A man charged with resisting arrest and fighting officers assigned to San Francisco’s Bay Area Rapid Transit had every right to fight police, according to an official assertion by the city’s public defender.
The controversial legal strategy by Public Defender Jeff Adachi comes in the wake of surfacing videos of the July confrontation that shows 22-year-old African-American Michael Smith being punched by a BART officer while in handcuffs.
Smith was detained after reports were made of an armed man attempting to rob a passenger on one of the trains, which ultimately resulted in six counts of battery against a police officer and one count of resisting arrest. While police found no weapon on Smith, his confrontation with the officers landed him the current charges he faces.

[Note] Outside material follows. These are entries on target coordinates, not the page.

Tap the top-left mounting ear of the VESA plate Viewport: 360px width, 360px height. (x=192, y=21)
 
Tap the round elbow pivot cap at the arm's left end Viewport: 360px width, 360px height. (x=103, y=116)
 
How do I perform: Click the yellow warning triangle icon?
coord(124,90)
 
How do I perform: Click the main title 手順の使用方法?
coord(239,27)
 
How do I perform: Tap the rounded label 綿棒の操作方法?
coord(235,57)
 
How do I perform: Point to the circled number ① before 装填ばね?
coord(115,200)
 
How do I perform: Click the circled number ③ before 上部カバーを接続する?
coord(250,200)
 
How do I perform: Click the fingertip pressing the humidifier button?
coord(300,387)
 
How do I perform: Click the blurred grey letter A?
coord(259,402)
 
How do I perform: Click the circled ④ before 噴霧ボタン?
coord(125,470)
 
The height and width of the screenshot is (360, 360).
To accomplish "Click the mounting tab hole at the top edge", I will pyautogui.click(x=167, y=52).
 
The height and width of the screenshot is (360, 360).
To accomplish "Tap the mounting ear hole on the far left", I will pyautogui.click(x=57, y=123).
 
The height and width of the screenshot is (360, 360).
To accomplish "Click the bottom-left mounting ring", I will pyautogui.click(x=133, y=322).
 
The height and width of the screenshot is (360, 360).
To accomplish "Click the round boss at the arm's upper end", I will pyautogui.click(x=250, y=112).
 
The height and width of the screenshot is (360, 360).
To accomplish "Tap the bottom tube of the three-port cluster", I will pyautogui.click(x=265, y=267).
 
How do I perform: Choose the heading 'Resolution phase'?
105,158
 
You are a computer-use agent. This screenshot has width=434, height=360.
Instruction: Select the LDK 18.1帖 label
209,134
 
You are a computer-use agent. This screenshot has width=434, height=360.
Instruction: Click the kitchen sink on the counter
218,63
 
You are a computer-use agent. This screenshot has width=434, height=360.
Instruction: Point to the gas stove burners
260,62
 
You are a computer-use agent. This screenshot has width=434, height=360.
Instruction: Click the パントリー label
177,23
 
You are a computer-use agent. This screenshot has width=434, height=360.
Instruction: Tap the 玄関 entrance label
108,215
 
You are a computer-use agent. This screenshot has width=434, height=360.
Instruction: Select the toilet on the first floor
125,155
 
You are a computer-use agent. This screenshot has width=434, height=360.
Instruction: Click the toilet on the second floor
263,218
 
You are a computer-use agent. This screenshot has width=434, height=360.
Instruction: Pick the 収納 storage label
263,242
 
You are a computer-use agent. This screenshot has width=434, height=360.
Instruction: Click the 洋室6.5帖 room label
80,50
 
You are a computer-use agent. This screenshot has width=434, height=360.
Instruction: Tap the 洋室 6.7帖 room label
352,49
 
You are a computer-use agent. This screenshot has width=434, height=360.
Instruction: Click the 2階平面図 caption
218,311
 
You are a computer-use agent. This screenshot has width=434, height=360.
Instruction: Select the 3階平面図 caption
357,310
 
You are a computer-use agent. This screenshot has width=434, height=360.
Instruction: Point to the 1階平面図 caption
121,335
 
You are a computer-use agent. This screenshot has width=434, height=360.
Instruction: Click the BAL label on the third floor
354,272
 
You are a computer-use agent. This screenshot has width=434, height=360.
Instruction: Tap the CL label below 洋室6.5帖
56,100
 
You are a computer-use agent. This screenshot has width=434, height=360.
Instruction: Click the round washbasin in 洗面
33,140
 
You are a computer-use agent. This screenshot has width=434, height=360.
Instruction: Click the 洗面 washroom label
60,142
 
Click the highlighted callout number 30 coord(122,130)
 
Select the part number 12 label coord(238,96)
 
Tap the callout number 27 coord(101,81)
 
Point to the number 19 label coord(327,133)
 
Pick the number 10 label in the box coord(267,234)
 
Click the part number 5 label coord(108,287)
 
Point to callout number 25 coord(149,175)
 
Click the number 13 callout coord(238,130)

While Adachi insists that Smith’s actions were in self-defense, Prosecutors say that Smith defied lawful orders, forcing police to take him down in a controlled manner befitting a confrontation with a possibly-armed man.
“His actions were necessary in order for him to save his life,” Adachi said in Smith’s defense. “This was a situation where the officers really made assumptions about him and acted too swiftly.”

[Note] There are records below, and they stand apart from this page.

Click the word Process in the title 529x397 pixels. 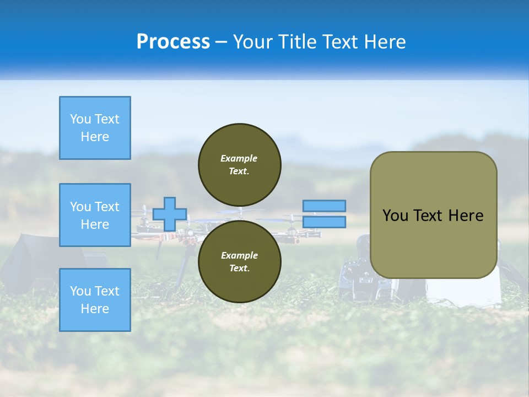pyautogui.click(x=173, y=42)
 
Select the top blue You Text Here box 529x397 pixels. pyautogui.click(x=95, y=128)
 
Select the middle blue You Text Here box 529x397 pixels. pyautogui.click(x=95, y=215)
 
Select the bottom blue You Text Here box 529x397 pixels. pyautogui.click(x=95, y=300)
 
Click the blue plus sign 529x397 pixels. pyautogui.click(x=169, y=214)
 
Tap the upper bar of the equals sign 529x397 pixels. pyautogui.click(x=324, y=206)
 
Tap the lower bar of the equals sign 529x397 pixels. pyautogui.click(x=324, y=222)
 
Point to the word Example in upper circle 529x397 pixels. pyautogui.click(x=239, y=158)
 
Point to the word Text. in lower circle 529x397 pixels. pyautogui.click(x=239, y=269)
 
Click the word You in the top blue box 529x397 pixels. pyautogui.click(x=80, y=119)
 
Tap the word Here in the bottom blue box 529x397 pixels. pyautogui.click(x=95, y=309)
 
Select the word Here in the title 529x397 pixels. pyautogui.click(x=385, y=42)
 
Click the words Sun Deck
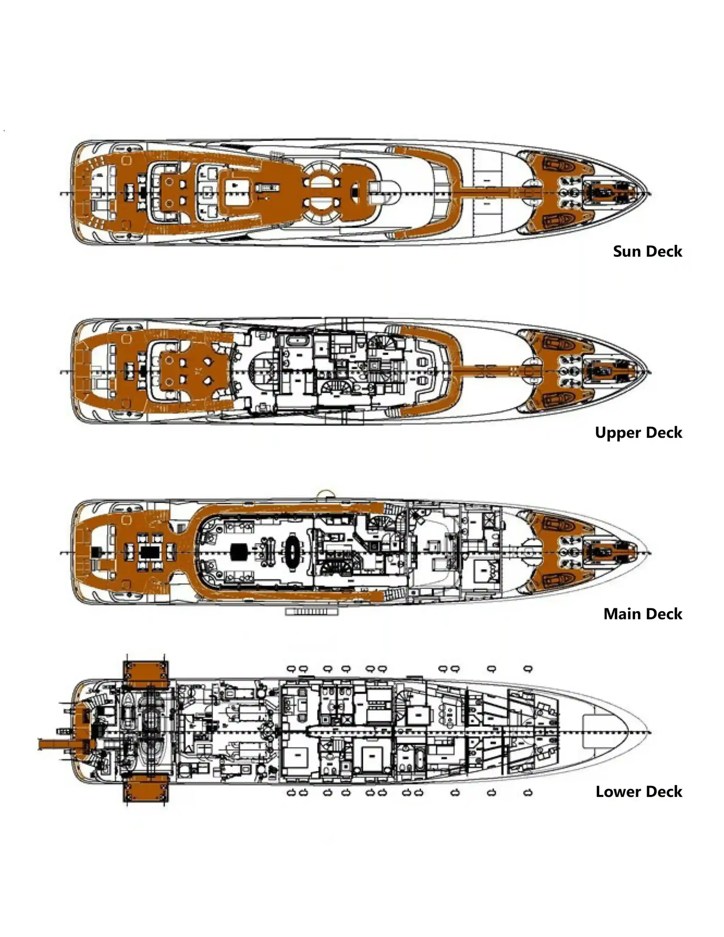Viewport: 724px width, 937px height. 647,251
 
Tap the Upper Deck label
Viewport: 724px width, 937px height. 638,433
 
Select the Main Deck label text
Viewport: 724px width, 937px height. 643,614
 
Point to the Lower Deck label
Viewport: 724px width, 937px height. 638,792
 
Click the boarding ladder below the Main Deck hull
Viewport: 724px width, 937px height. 312,611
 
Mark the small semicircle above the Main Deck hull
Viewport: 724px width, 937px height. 325,494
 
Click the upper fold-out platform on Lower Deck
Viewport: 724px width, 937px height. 146,674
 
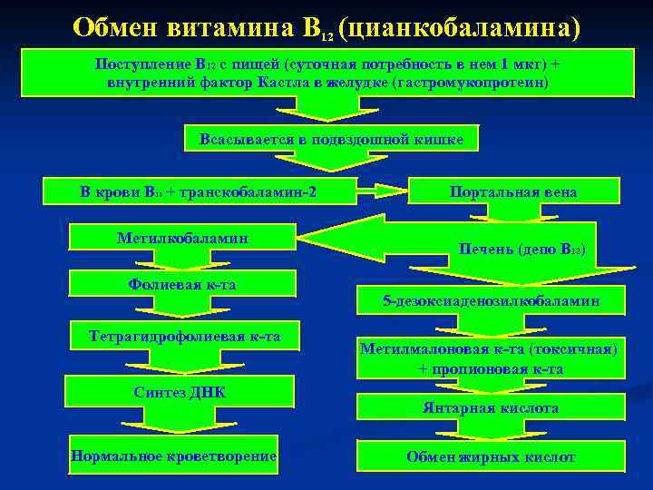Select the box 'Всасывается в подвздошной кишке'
[x=331, y=139]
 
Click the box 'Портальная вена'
[x=513, y=191]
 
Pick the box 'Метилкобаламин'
[x=183, y=238]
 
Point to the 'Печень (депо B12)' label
[x=522, y=249]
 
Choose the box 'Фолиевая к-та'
[x=182, y=285]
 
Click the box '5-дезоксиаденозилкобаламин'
[x=491, y=300]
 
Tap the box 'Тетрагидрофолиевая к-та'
[x=184, y=338]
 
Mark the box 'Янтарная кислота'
[x=491, y=408]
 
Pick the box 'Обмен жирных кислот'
[x=491, y=457]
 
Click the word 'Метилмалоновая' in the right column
[x=418, y=348]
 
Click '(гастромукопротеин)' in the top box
[x=477, y=82]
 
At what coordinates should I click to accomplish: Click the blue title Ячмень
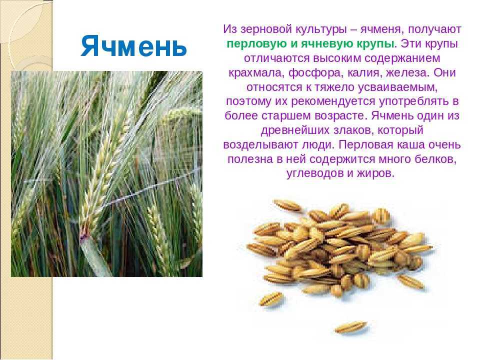[134, 46]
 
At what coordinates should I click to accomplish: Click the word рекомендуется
[333, 102]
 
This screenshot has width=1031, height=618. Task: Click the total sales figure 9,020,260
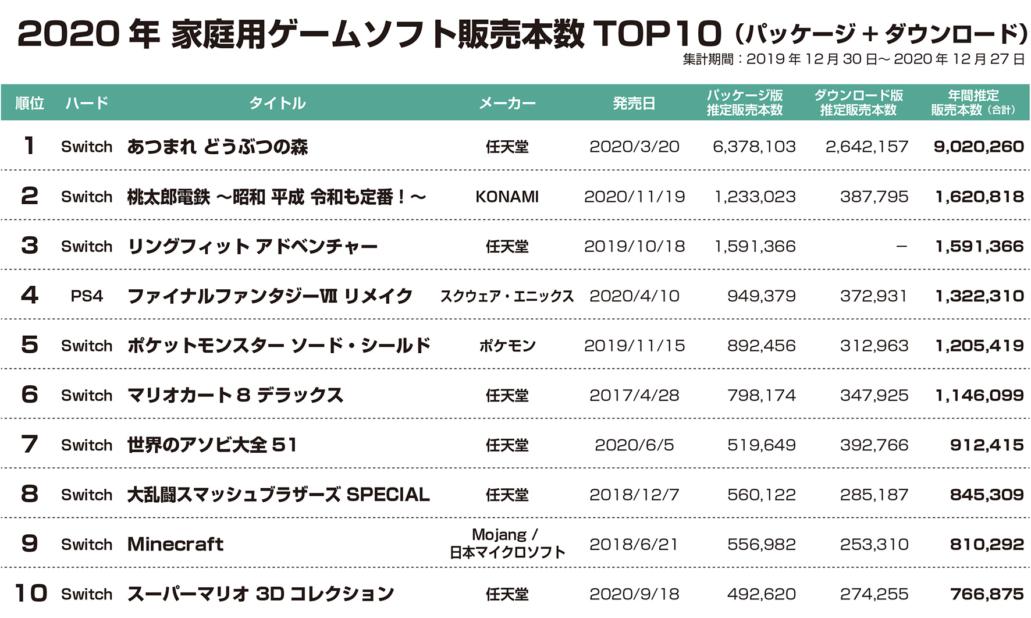tap(979, 147)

While low-quality footage of the incident that circulated on social media shows officers pinning Smith down, Prosecutors say that currently-unreleased body camera footage from the officer shows Smith “bite, kick, finger-gouge and spit” on the officers.
“We were even able to see the defendant kicking the body camera off the chest of one of the officers,” said Alex Bastian, spokesman for District Attorney George Gascón.

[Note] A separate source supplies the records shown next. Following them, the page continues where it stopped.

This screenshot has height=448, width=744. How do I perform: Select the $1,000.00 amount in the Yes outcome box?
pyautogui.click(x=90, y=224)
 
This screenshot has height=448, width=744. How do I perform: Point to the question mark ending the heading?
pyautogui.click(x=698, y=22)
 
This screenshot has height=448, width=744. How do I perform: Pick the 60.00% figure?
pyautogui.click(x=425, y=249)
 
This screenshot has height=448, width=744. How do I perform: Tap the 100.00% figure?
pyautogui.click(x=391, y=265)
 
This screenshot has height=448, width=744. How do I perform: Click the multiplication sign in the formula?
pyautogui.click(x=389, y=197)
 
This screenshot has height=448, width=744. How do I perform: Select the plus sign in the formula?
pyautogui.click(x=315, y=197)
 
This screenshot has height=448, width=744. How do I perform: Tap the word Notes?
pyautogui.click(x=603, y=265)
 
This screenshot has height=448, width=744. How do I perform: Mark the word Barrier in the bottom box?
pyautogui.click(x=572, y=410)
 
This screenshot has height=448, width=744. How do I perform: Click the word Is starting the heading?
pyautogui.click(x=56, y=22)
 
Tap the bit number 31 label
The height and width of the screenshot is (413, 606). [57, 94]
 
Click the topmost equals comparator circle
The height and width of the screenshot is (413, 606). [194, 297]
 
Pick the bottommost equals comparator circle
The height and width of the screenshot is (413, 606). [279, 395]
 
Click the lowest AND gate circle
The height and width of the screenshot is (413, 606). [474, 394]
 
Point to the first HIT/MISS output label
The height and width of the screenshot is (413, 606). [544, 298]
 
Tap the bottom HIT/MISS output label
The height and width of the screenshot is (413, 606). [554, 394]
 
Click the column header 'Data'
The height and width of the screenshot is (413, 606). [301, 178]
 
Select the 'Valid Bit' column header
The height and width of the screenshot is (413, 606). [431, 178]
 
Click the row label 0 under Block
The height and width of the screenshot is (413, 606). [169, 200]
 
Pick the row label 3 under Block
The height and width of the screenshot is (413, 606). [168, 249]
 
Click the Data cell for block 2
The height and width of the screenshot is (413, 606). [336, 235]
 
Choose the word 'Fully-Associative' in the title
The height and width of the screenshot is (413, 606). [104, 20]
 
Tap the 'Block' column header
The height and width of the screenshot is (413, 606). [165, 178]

Adachi, however, feels any violence was initiated by police and was possibly even racially-motivated.
“What you see is the officers have him at gunpoint and then they immediately sweep his feet and slam him on the ground,” he said. “Mr. Smith is detained, yet they continue to use force. Even after they search him, they continue to use too much force.”
According to BART official testimony obtained by SFGate, Smith is no stranger to BART police interactions.
In recent years, Smith was arrested on petty theft and fare evasion charges. In both instances, he resisted arrest- even attempting to take control of an officer’s sidearm.
“Jurors tend to assume that the cops are telling the truth,” said law Professor Hadar Aviram of UC Hastings in San Francisco, insinuating that “when it’s the cop’s word against the citizen’s word, it’s pretty difficult.”
Adachi will make his claim based on the assumption that police victimized Smith, citing previous cases of excessive force against unarmed black men and a need for better police training.
“They’re throwing the book at him,” he said.